Comment avez-vous abordé la recherche et découvert les distorsions, sur lesquelles vous insistez tellement, entre l'histoire des historiens et la manière dont l'islam considère sa propre histoire ?
Mon premier grand sujet, celui de ma première thèse, a porté sur le soufisme, c'est-à-dire sur l'histoire de la mystique musulmane. C'est au travers de cette recherche que j'ai construit, presque sans le savoir, ce qui allait devenir ma méthode de travail : se laisser guider par son objet d'étude et son terrain propre, une fois qu'ils ont été bien définis et qu'on en a fait une étude systématique, directement à partir des « sources » anciennes. Par cette expression, il faut entendre les écrits qui sont les plus proches de la période sur laquelle on travaille, lesquels doivent impérativement être étudiés dans leur langue, jamais en traduction ; sinon on peut être victime, sans même s'en apercevoir, d'effets très négatifs de « projection culturelle ». Une autre règle de base est de ne jamais envisager un objet de recherche à partir d'une théorie préconçue ! À ignorer cela, on n'a aucune chance de démonter les évidences qui passent pour intangibles.
Mon premier travail de recherche dans le domaine de la mystique musulmane portait sur un personnage du XIIe siècle qui était censé avoir été le fondateur de la confrérie des qadirites. Cette confrérie est encore présente aujourd'hui, de l'Afrique occidentale à la Malaisie. Je fus très surprise de constater qu'il y avait une différence importante entre la vie historique du personnage qui avait été avant tout un juriste musulman, originaire d'Azerbaïdjan, et la réputation qu'on lui avait faite après sa mort. Il passe même aujourd'hui pour un descendant du prophète Mahomet. Je découvris ainsi, à partir d'un fait concret, qu'il pouvait y avoir une distorsion majeure entre l'histoire comme fait vécu et l'histoire comme représentation, surtout dans le domaine des religions et des croyances collectives.
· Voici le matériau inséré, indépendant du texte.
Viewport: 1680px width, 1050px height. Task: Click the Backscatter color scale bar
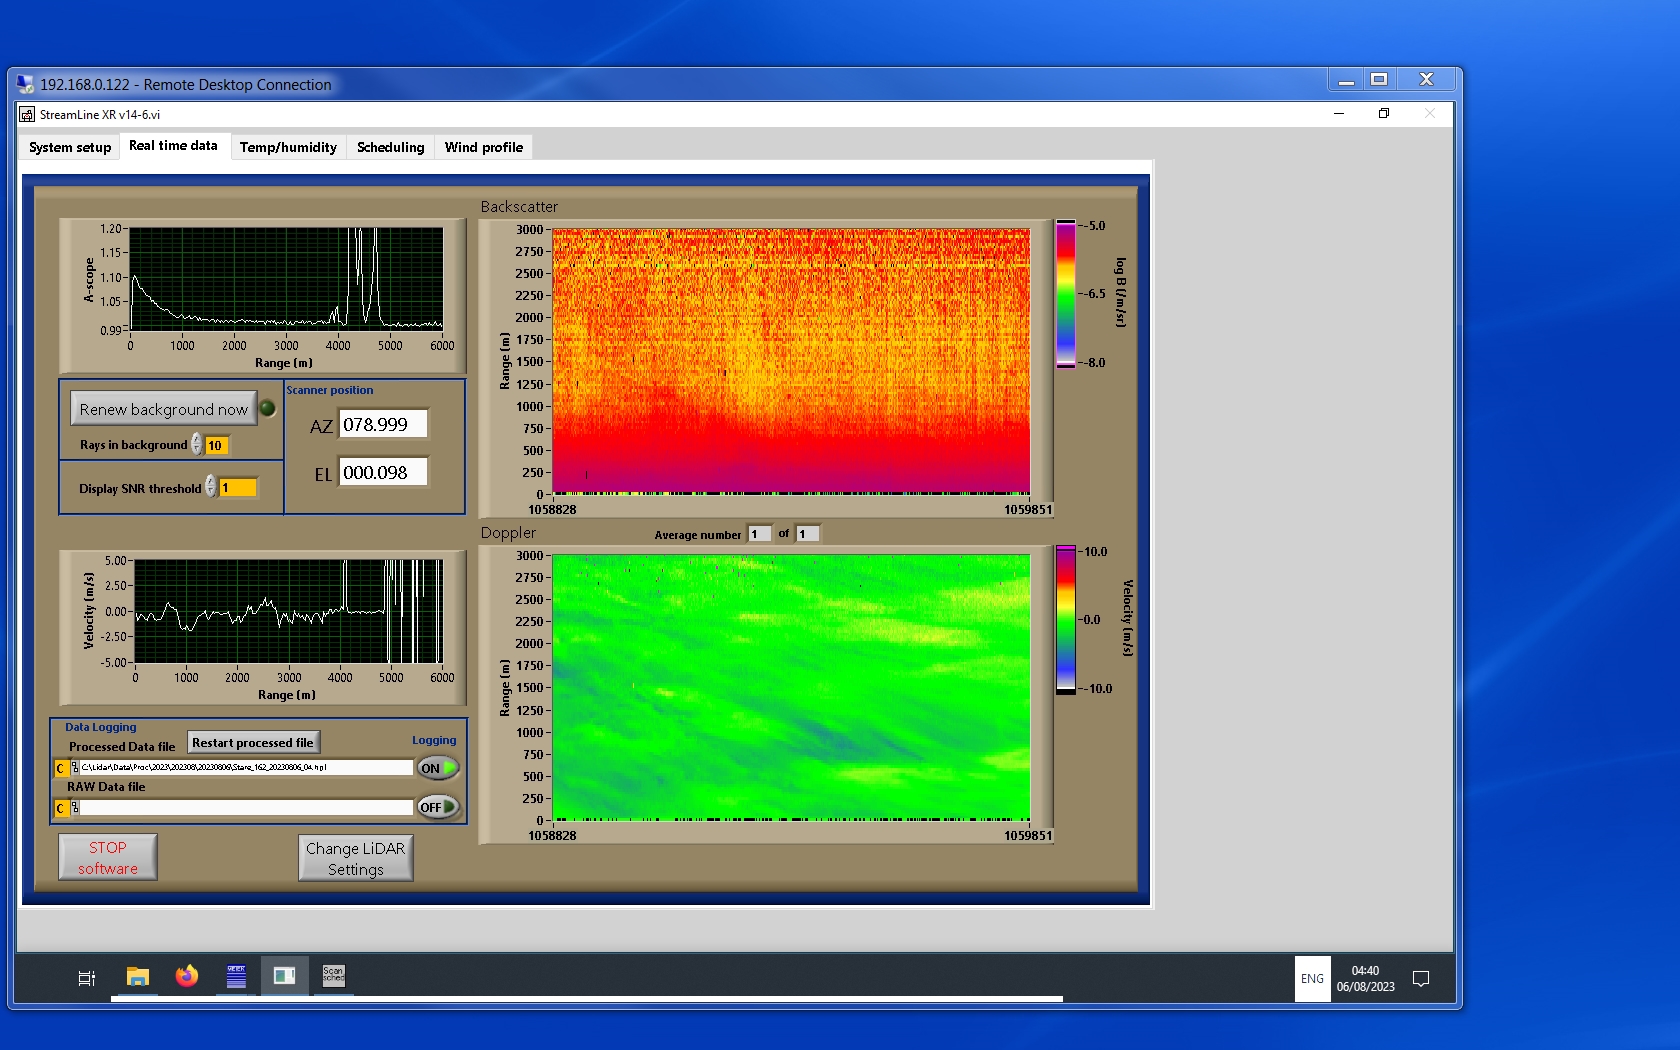(x=1066, y=294)
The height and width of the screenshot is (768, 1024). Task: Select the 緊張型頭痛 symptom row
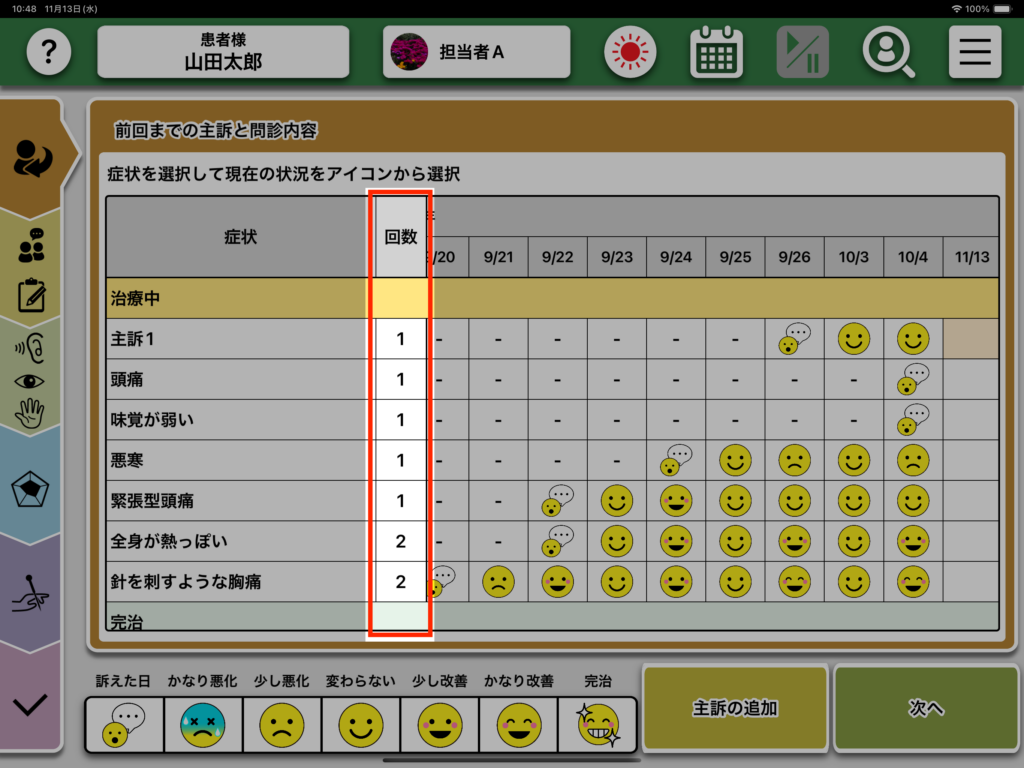pos(236,501)
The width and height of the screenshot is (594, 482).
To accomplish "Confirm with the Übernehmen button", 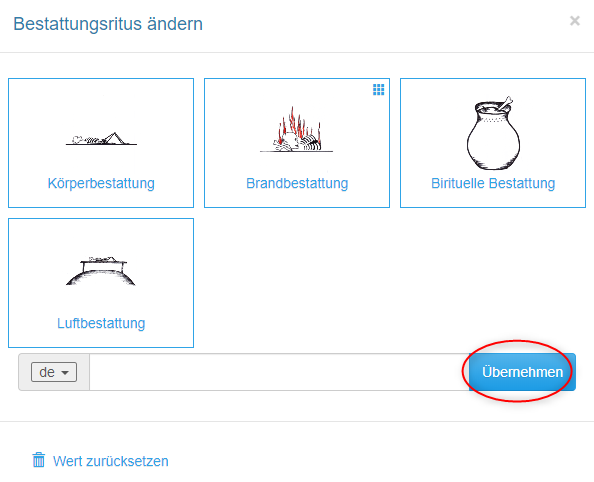I will tap(522, 372).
J'étais par hasard tombée sur un cas typique de dissociation du vécu et du récit. Il n'y a rien de tel pour aiguiser le sens critique d'un historien. En fait, j'avais eu beaucoup de chance en rencontrant d'emblée un sujet aussi formateur. C'est de cette période que date mon article sur le soufisme dans l'Encyclopaedia Universalis.
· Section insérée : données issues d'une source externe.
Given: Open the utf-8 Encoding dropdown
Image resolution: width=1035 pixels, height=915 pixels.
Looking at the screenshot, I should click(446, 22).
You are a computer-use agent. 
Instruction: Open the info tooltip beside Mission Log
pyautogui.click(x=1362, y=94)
Comment en êtes-vous venue à travailler sur l'islam des origines ?
Il faut savoir répondre à sa propre curiosité quand elle se manifeste, quitte à changer radicalement de cap. C'est précisément ce qui m'est arrivé ! Enseignant à l'université depuis quelques années, j'eus à traiter une question d'histoire sur Mahomet pour les étudiants qui préparaient l'agrégation. Forte de ma première expérience dans le domaine de l'histoire de la mystique, je ressentis la curieuse impression que les auteurs que je lisais pour préparer mon cours et qui travaillaient sur le fondateur de l'islam s'en laissaient un peu trop conter par les textes qu'ils utilisaient, des textes médiévaux largement postérieurs au début de l'islam. Je décidai d'aller voir un peu plus loin.
Ce travail devint vite passionnant. Je fis part à mon directeur de recherche de mes premiers résultats et je convins avec lui de changer le sujet du doctorat d'État sur lequel je travaillais pourtant depuis une dizaine d'années. C'est ainsi que j'abandonnai les mystiques pour rencontrer le monde de Mahomet. Je ne l'ai toujours pas quitté.
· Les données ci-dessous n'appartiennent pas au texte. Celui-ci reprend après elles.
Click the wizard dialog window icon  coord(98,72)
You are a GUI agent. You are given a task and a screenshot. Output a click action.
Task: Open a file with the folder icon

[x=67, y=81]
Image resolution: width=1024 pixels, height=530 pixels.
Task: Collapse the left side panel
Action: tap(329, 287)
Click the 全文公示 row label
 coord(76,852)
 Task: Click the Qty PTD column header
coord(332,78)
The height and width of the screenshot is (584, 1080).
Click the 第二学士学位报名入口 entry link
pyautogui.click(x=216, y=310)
Je retrouvai, là encore, un cas de dissociation historique, la vie de Mahomet dans l'Arabie tribale du VIIe siècle et ce que les sociétés musulmanes ultérieures allaient faire de lui en idéalisant le personnage. Mais l'enjeu était cette fois beaucoup plus important. Il concernait l'interprétation des origines de ce qui allait devenir une religion majeure.
Pourquoi « Mahomet » et non « Mohamed » en parlant du prophète musulman ?
Je précise, pour ne troubler personne, que si je parle de « Mahomet » et non pas de « Mohamed », c'est parce que je m'inscris dans la tradition savante. Mahomet est la forme francisée obtenue à partir du latin Mahometus. Je ne suis d'ailleurs pas la seule à écrire ainsi. Pensez au Mahomet de Maxime Rodinson, publié dans les années soixante, qui est devenu un des classiques du genre. Cela ne veut évidemment pas dire que je considère les musulmans qui portent normalement la dénomination que le Coran leur attribue, muslim, « celui qui consent à se mettre en sécurité auprès de quelqu'un » plutôt que le « soumis », terme qui a donné « musulman », comme des « Mahométans », ainsi qu'on le faisait jadis. C'était effectivement une manière de rabaisser leur religion que de les rattacher dans leur désignation même à un homme considéré en Occident comme un faux prophète. C'est uniquement le qualificatif qui est péjoratif, et non le nom de Mahomet lui-même qui était jadis la seule forme usitée.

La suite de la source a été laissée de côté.